Asyl-Poker um Kurden-Familie

■ Das umstrittene Kirchenasyl im ostfriesischen Warsingsfehn entwickelt sich zum Skandal / Trotz Duldung durch den Landkreis droht einer kurdischen Familie jetzt die Abschiebung

Spielt der Landkreis Leer mit falschen Karten? Er sicherte einer fünfköpfigen kurdischen Familie eine Duldung für die Zeit ihres Asylfolgeantrages zu. Damit hätte die Familie, deren Vater sexuelle Belästigung vorgeworfen wird, am Wochenende das Kirchenasyl in der Jakobi-Gemeinde im ostfriesischen Warsingsfehn fast verlassen. Tatsächlich war der Asylfolgeantrag aber schon am vergangenen Mittwoch abgelehnt worden; auch letzte Rechtsmittel können die Abschiebung nur bis Ende dieser Woche aufschieben.
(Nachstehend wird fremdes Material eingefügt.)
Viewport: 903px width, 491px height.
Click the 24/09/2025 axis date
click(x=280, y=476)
„Die Behörde steht unter Erklärungszwang“, äußert sich dazu Landessuperintendent Volker Jürgens konsterniert. Er hat sich persönlich für eine Lösung des Streits um die Familie eingesetzt; eigentlich hätte er sie am Wochende bereits aus ihrem Warsingfehner Kirchenasyl entlassen wollen. Angesichts der jetzt bekannt gewordenen Vorgänge will er dies nun nicht tun: „Kurden in die Türkei abzuschieben ist unverantwortlich, sagt auch das Verwaltungsgericht Stade. Die Leute müssen in der Kirche bleiben.“

Der Landkreis will von Lüge und Betrug nichts wissen. Dieter Backer, Sprecher des Landkreises betont: „Uns liegt keine Ablehnung des zuständigen Bundesamtes vor.“ Der Rechtsanwalt der Kurden dagegen, Ingo Seiler, hat den Ablehnungsbescheid erhalten. Das Bundesamt verweigert eine klärende Aussage mit dem Hinweis auf das laufende Verfahren.
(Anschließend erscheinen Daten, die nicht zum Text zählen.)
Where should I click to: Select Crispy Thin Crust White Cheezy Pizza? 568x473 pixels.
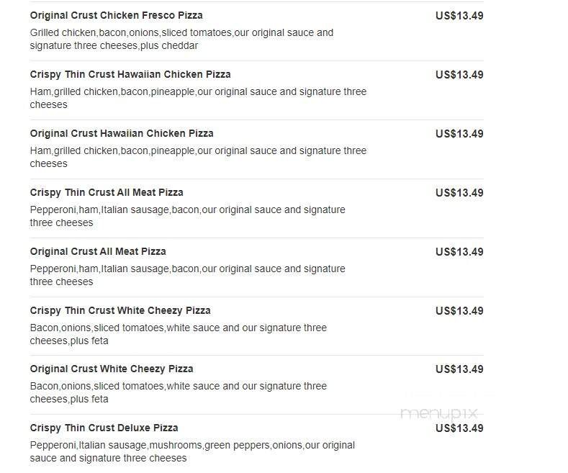120,310
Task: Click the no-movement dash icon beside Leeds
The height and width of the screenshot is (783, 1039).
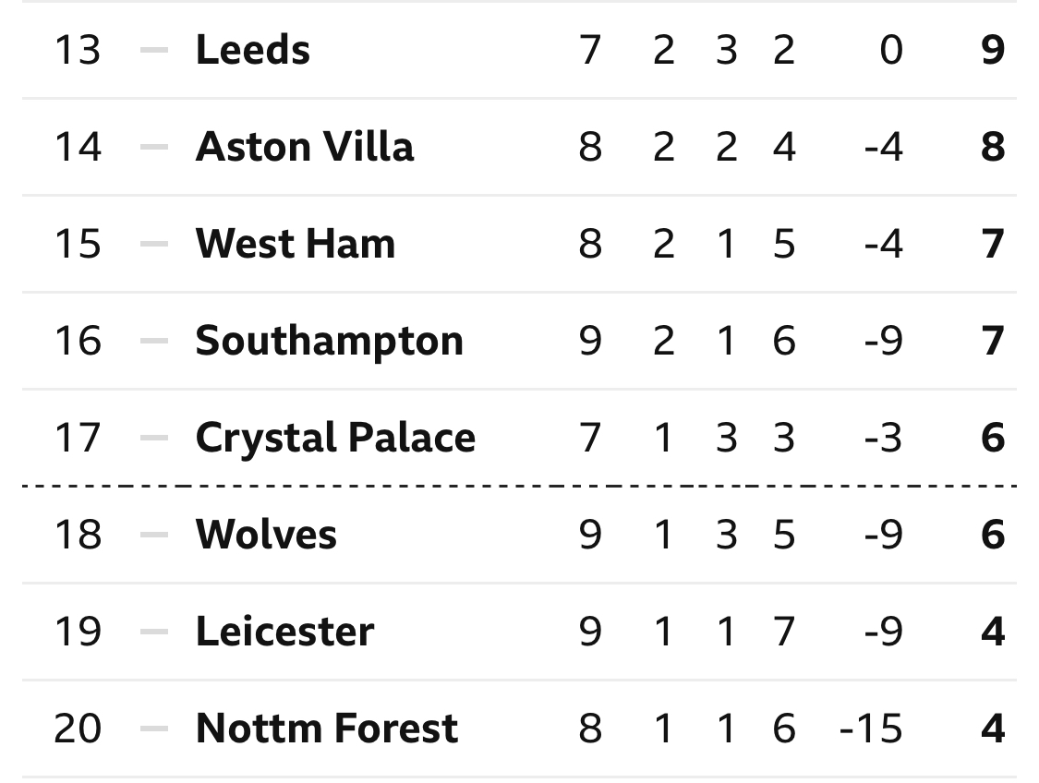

„Das stinkt zum Himmel“, schimpft Renate Sweers von der Jakobi-Gemeinde und Unterstützerin der Kurden. „Wir sind von der Behörde über den Tisch gezogen worden“, so die erboste Gemeindesekretärin. „Ich hab das noch nie erlebt, daß ein Asylfolgeantrag binnen zwei Tagen entschieden wird“, sagt Anwalt Seiler. Er hat jetzt einen Eilantrag gegen die Ablehnung beim Verwaltungsgericht Oldenburg eingelegt. „Aber das dauert zwei bis drei Tage, dann können meine Mandanten abgeschoben werden.“

Auch nach Rückfragen bleibt der Landkreis bei seiner Darstellung: „Wir wissen von keinem ablehnendem Bescheid. Wir haben eine Duldung für die Zeit des Asylfolgeantrages ausgesprochen. Der dauert in der Regel zwei bis drei Wochen.“ Dann könnten Rechtsmittel eingelegt werden. „Das dauert ein paar Tage. Was wir dann mit den Kurden machen, wissen wir noch nicht“, erklärt der Sprecher des Landkreises, Dieter Bakker.

Wegen des Kirchenasyls ist die Jakobikirche heillos zerstritten, seit dem kurdischen Familienvater sexuelle Übergriffe gegen zwei Frauen aus der Gemeinde vorgeworfen werden. Der Mann selbst und ein Unterstützerkreis bestreiten die Vorwürfe. Einem der beiden Gemeindepastoren wird von den Unterstützern dagegen vorgeworfen, er wolle das Kirchenasyl so torpedieren. In einer Gemeindeversamlung („De Kurd mut weg“) hatte die Mehrheit den Kurden ein Ultimatum bis zum 15. Mai gestellt. Bis dahin sollte die Familie die Kirchenräume verlassen. „Da war der Mob los“, kommentiert eine Frau den Beschluß der Versammlung. Aus Angst vor Repressalien durch die Asylgegner mag sie ihren Namen nicht sagen.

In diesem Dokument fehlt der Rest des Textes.